Nina Tichava’s work has always been known for its intricate and painstakingly layered pattern. Nina views pattern as an infinitely flexible tool. “As a template, it serves to produce order out of apparent chaos. The same tool can also be applied over the most organized systems, spawning endless variations and novel hybrids.”
As a painter with a background in textiles and printmaking, Tichava is drawn to pattern. Observing the details of her environment, her intuitive and automatic response is to translate them into some kind of order that is recognizable, perhaps digestible.
Regardless of the scale of this artist’s focus, she takes in everything. Then, employing an intricate and personal set of rules within her paintings, imposes order onto organic elements while rendering more organic, those elements that are man-made.
“In a way, I'm reframing the world around me into a format that supports my sensibilities while allowing me to explore the dualities I perceive in patterns: precise and imperfect, hectic and ordered, aggressive and delicate.”
Guests to “Same as it Ever Was” will get to know Nina Tichava as the builder and the artist, while also getting a glimpse into the beauty that cradled Tichava’s creative evolution. Many of her bold works are built upon foundations of straight lines and precise symmetries, however, winding among those structural elements, the viewer will also notice lightly flowing botanical embroideries, relaxed and reassuring. And, beneath this order and spontaneity, rests a unique and versatile stratum--thousands of hand-painted beads forming a grid that is distinctively Tichava. This pattern building presents a singularly three-dimensional aspect. Left to speak for themselves, the beads create an impression of irresistible depth.
“I call it pattern-based abstraction,” she explains. “It’s the relationship between the small and the large, the micro and the macro. I’m interested in engaging people in a conversation about how one leads to the other, how the individual helps fill out the whole.”
Nina Tichava was raised in both rural northern New Mexico and the Bay Area in California. She was influenced by her father, a construction worker and mathematician —and by her mother, who is an artist and designer. The reflections of these dualities—country to city, pragmatist to artist, nature to technology—are essential to and evident in her paintings.

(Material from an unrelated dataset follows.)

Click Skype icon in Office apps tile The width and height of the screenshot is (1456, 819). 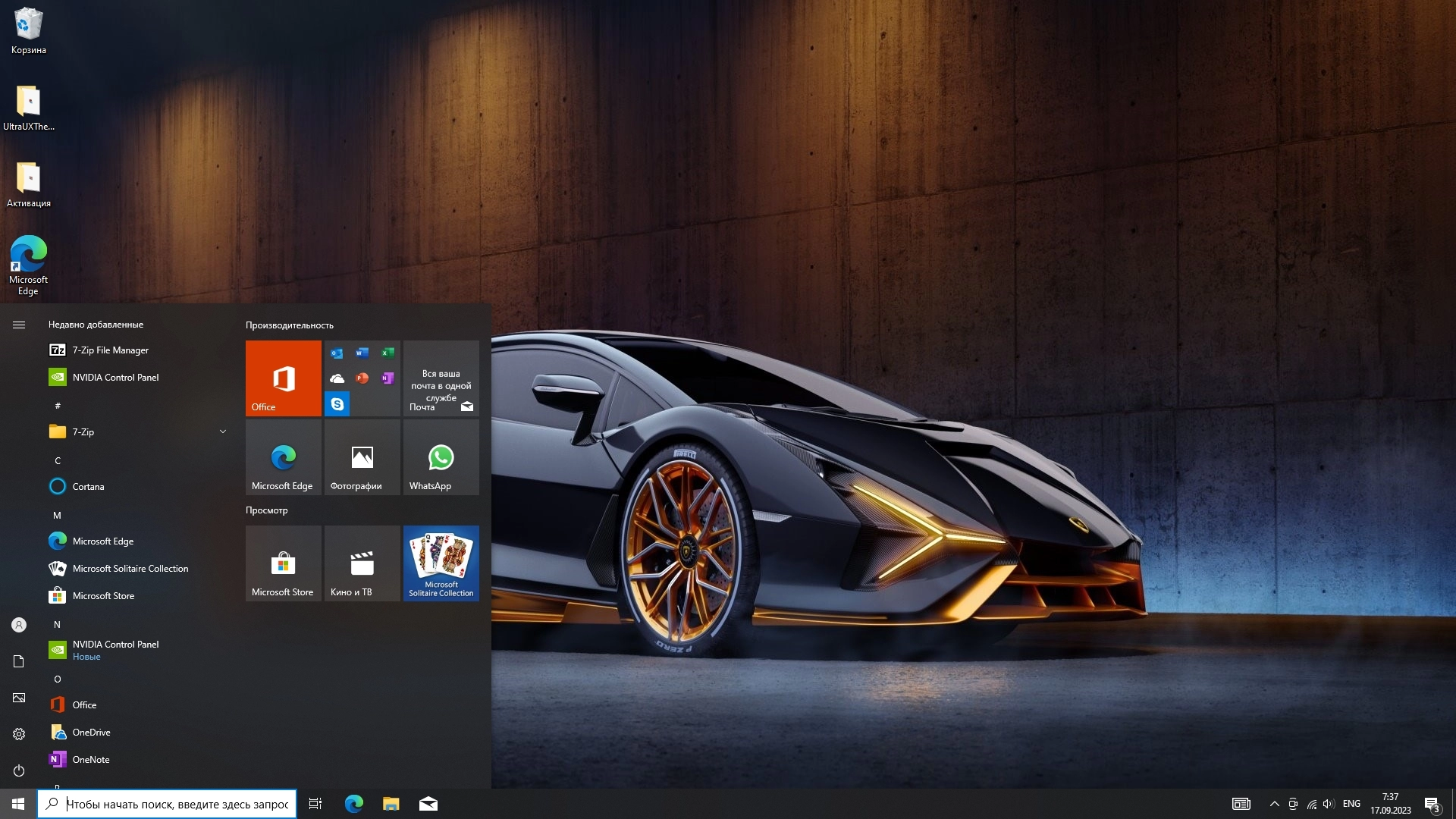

Nina Tichava is the recipient of the Pollock-Krasner Foundation Award Grant in 2007 and has exhibited professionally since 2009. Tichava’s work is featured in numerous private, corporate and public collections including: Delta Airlines, Seattle WA, City of Seattle Permanent Collection, Seattle WA, Fenwick and West LLP, Silicon Valley CA, Harcos-Huneke Collection, Miramonte CA, Swedish Hospital, Seattle WA, University of Washington Medical Center, Seattle WA, Seattle City Light Public Utility Collection, Seattle WA, Jewish Community Center and Foundation, Denver CO. She received her BFA from California College of the Arts [+ Crafts] in San Francisco/Oakland and has exhibited in all major national art fairs including: Miami, Los Angeles, Palm Springs, Dallas, New York, Aspen, Seattle and San Francisco.